▶ [SELECTED EXCERPT]
────────────────
问题
While writing data to cassandra from spark, data is not getting written.
The flash back is:
I am doing a kafka-sparkStreaming-cassandra integration.
I am reading kafka messages and trying to put it in a cassandra table CREATE TABLE TEST_TABLE(key INT PRIMARY KEY, value TEXT)
.
kafka to spark-streaming is running cool, but spark to cassandra, there is some issue...data not getting written to table.
I am able to create a connection with cassandra, but the data is not getting inserted into the cassandra table. The output shows its getting connected and the next second getting disconnected.
The strings for System.out.print()
is all at the output.
+++++++++++cassandra connector created++++++++++++++++++++++++++++
+++++++++++++streaming Connection done!+++++++++++++++++++++++++++
++++++++++++++++JavaDStream<TestTable> created++++++++++++++++++++++++++++
Cassandra shell shows 0 rows.
the full code and the logs and dependencies are below:
public class SparkStream {
static int key=0;
public static void main(String args[]) throws Exception
{
if(args.length != 3)
{
System.out.println("parameters not given properly");
System.exit(1);
}
Logger.getLogger("org").setLevel(Level.OFF);
Logger.getLogger("akka").setLevel(Level.OFF);
Map<String,Integer> topicMap = new HashMap<String,Integer>();
String[] topic = args[2].split(",");
for(String t: topic)
{
topicMap.put(t, new Integer(3));
}
/* Connection to Spark */
SparkConf conf = new SparkConf();
conf.set("spark.cassandra.connection.host", "localhost");
JavaSparkContext sc = new JavaSparkContext("local[4]", "SparkStream",conf);
JavaStreamingContext jssc = new JavaStreamingContext(sc, new Duration(5000));
/* connection to cassandra */
CassandraConnector connector = CassandraConnector.apply(sc.getConf());
System.out.println("+++++++++++cassandra connector created++++++++++++++++++++++++++++");
/* Receive Kafka streaming inputs */
JavaPairReceiverInputDStream<String, String> messages = KafkaUtils.createStream(jssc, args[0], args[1], topicMap );
System.out.println("+++++++++++++streaming Connection done!+++++++++++++++++++++++++++");
/* Create DStream */
JavaDStream<TestTable> data = messages.map(new Function< Tuple2<String,String>, TestTable >()
{
public TestTable call(Tuple2<String, String> message)
{
return new TestTable(new Integer(++key), message._2() );
}
}
);
System.out.println("++++++++++++++++JavaDStream<TestTable> created++++++++++++++++++++++++++++");
/* Write to cassandra */
javaFunctions(data).writerBuilder("testkeyspace", "test_table", mapToRow(TestTable.class)).saveToCassandra();
jssc.start();
jssc.awaitTermination();
}
}
class TestTable implements Serializable
{
Integer key;
String value;
public TestTable() {}
public TestTable(Integer k, String v)
────────────────
▶ [EXTRACTED RECORDS]
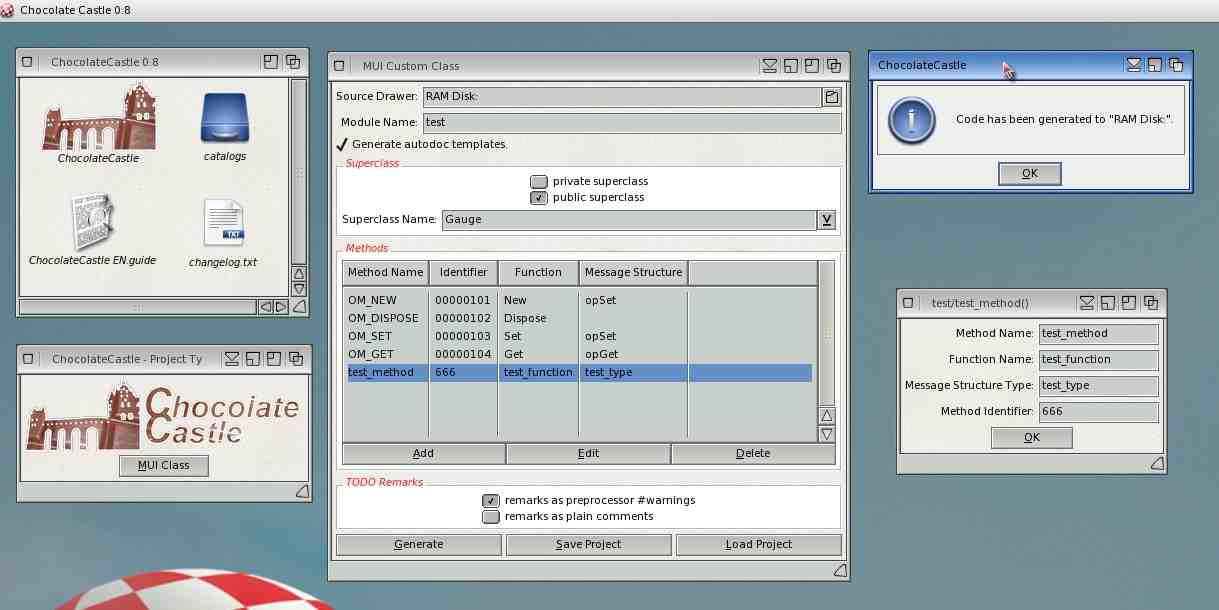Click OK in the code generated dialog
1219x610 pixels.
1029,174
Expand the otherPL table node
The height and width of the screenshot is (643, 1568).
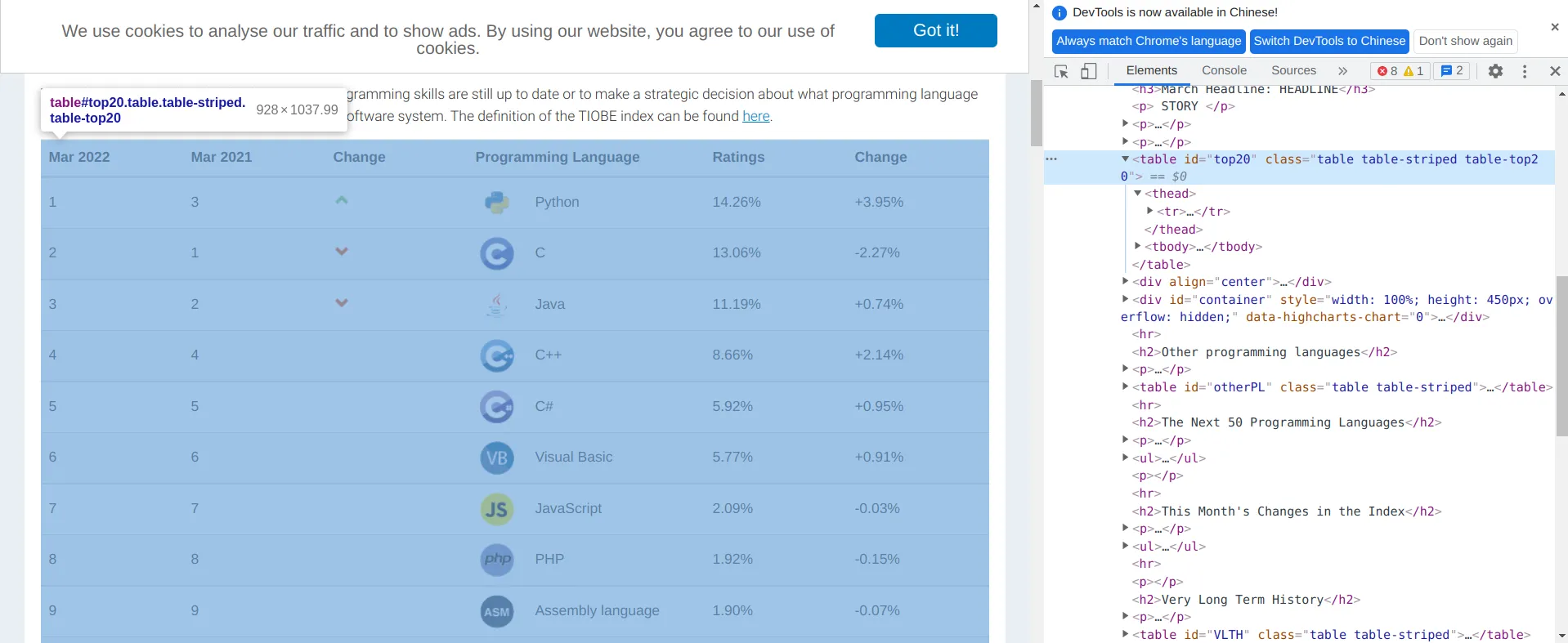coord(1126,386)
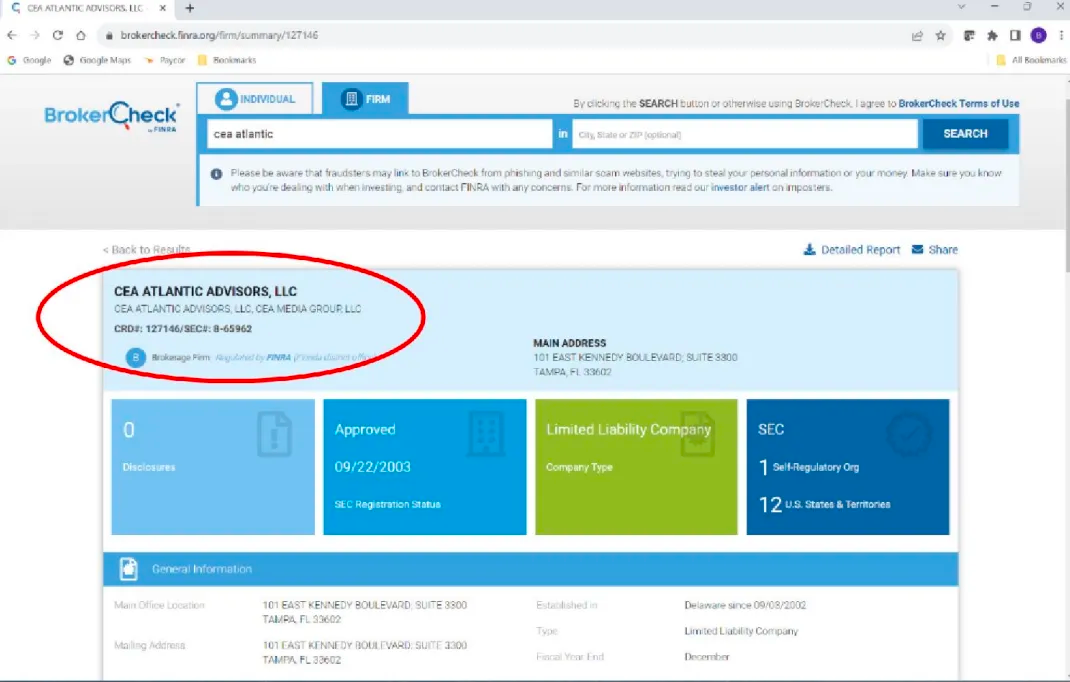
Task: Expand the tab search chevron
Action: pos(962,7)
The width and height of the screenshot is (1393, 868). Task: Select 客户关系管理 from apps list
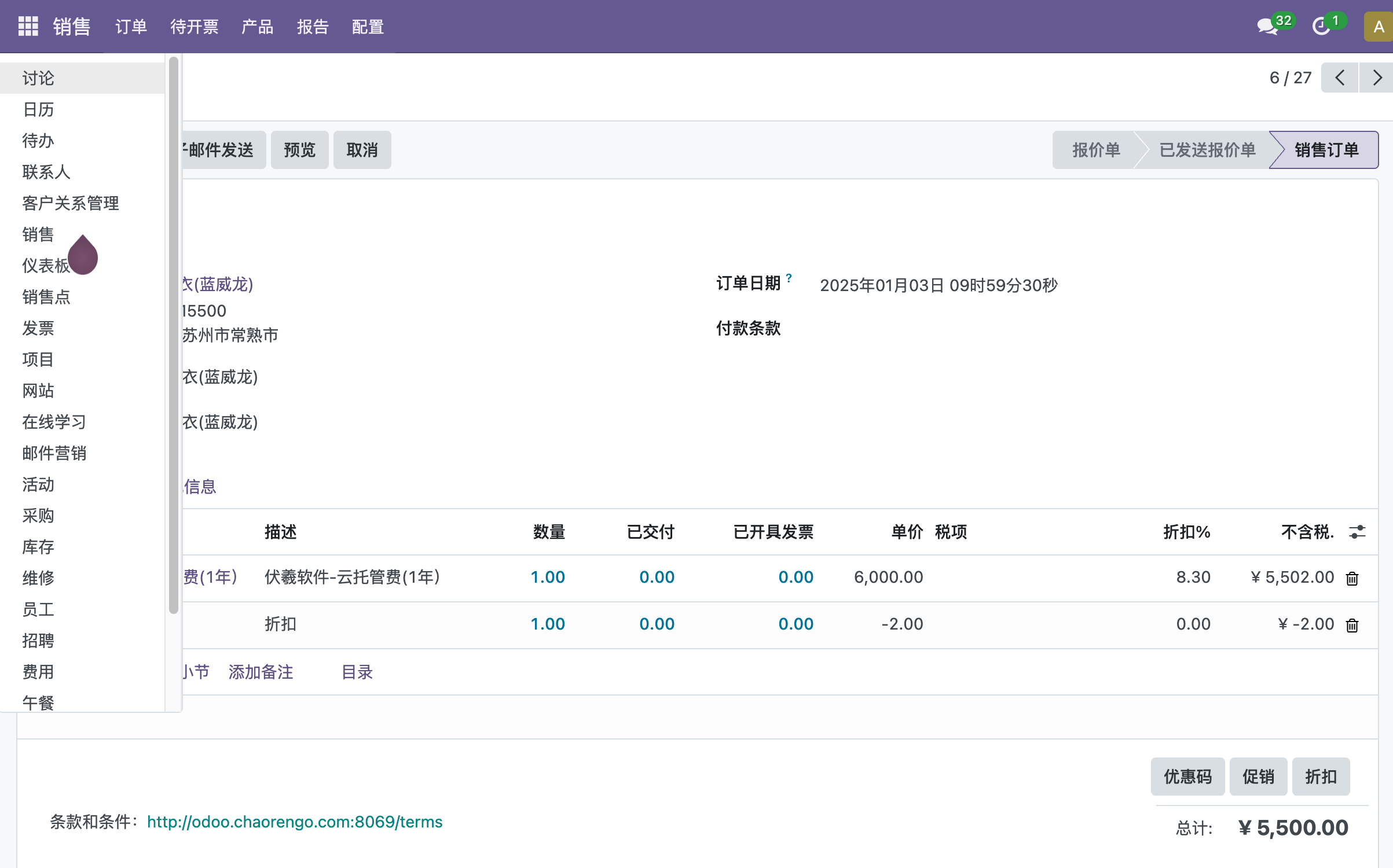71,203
────────────────
▶ [OBJECTIVE] Please list every string that the code in the Spark-to-Cassandra post passes to System.out.println. The data is separate material, unrelated to the Spark-to-Cassandra post.

▶ [FULL SOLUTION]
- "parameters not given properly"
- "+++++++++++cassandra connector created++++++++++++++++++++++++++++"
- "+++++++++++++streaming Connection done!+++++++++++++++++++++++++++"
- "++++++++++++++++JavaDStream<TestTable> created++++++++++++++++++++++++++++"